Despite widespread hardship, day by day life in Iran has largely carried on amid the biggest existential risk in the Islamic Republic’s 47-year historical past. A army and financial resilience technique ready the nation for extended battle, wherein uneven techniques proved efficient and a brand new technology of commanders has emerged.
But odd Iranians have borne the brunt of the US assaults, with extra than 3,000 individuals killed in the three-plus months of war. Prices of important items have soared and many individuals have misplaced their jobs, with millions now at risk of falling into poverty amid widespread financial struggles.

“For the Iranian people, they need to see dividends of the war,” stated Toossi, the CIP analyst. “The Islamic Republic is telling them their grand strategy paid off and there will be a new regional order, but if the people cannot see that on the dinner tables, then the regime’s problems aren’t going away.”
Just a couple of weeks earlier than the war, the Islamic Republic confronted certainly one of its biggest home threats when tens of hundreds took to the streets to show in opposition to dire financial circumstances that had been exacerbated by US sanctions. Thousands had been killed in the authorities’s brutal crackdown, however the motion uncovered the fragility of the regime and its management.
Protesters and political opposition alike now should reckon with an more and more paranoid regime that has witnessed enemy infiltration and faces Trump’s claims of arming ethnic opposition teams. The Islamic Republic will doubtless get pleasure from a newfound boldness in confronting dissent.
Critically, Tehran should cope with hardliners firmly entrenched inside the regime, together with influential figures who’ve fiercely opposed the phrases of the present settlement with Washington and have beforehand tried to sabotage diplomacy to push for war.
These hardliners insist – underneath the perception that they’re the victors on this war – that the settlement quantities to give up to the US and abandons Iran’s core priorities. Like Trump, however for various causes, they too opposed the 2015 Iran nuclear deal reached underneath the Obama administration.

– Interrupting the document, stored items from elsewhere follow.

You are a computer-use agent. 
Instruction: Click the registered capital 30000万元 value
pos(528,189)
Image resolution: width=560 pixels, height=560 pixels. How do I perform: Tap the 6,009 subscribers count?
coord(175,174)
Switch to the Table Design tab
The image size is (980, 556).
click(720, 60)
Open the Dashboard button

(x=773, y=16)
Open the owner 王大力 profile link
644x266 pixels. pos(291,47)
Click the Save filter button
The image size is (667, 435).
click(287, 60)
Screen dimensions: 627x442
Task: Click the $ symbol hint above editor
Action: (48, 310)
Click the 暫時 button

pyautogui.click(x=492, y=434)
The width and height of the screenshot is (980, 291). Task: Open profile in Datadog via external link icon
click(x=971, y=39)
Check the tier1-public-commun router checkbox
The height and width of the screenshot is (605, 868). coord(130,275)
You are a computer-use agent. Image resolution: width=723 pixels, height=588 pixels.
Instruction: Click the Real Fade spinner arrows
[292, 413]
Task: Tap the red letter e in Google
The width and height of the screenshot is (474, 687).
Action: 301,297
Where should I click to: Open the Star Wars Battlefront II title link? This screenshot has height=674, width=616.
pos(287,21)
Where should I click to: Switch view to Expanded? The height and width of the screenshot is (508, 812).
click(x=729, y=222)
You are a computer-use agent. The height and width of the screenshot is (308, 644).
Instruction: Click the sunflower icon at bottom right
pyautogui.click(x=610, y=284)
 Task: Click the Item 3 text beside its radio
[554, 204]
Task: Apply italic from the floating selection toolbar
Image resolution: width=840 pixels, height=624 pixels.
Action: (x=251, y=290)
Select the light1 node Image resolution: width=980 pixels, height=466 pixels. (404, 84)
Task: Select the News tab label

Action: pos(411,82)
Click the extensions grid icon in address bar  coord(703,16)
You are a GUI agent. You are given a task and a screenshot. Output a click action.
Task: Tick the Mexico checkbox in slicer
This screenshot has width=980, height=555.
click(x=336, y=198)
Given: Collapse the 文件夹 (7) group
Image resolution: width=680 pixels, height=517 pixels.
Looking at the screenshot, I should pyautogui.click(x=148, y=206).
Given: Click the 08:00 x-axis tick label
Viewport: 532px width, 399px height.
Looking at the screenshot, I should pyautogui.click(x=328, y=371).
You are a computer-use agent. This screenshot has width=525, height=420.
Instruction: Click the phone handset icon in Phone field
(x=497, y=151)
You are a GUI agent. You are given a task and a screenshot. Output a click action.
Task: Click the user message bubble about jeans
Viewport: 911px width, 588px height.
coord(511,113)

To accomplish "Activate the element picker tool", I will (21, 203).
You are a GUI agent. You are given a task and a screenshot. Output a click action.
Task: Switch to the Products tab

To appease each protesters and hardline figures, Iranian negotiators are anticipated to insist to their American counterparts that any ultimate deal should embody substantial sanctions reduction and the unfreezing of Iran’s belongings.
The regime understands {that a} purely symbolic victory wouldn’t suffice to win over regime opponents who’ve briefly put aside their grievances for the sake of wartime unity, or these hardliners who’ve reluctantly halted requires war on the promise of main concessions from Washington.

And with out important sanctions reduction that alleviates the struggling of odd Iranians and units the nation on a transparent path to financial restoration, troublesome questions might once more come up about the regime’s longstanding coverage of defiance in opposition to the US.
Paradoxically, any such reduction and the unfreezing of belongings would virtually definitely be provisional on main concessions on Iran’s nuclear program – concessions that hardliners are prone to reject.
And the primary untested variable will include Mojtaba Khamenei’s management. He has but to make any public look, and it stays unclear what kind his steering as supreme chief will take.
“In the aftermath of the war, is the government going to be more exclusionary, more inclusionary, what are the social freedoms, political freedoms?” Toossi, the analyst, requested. “All those things will be telling in the coming months.”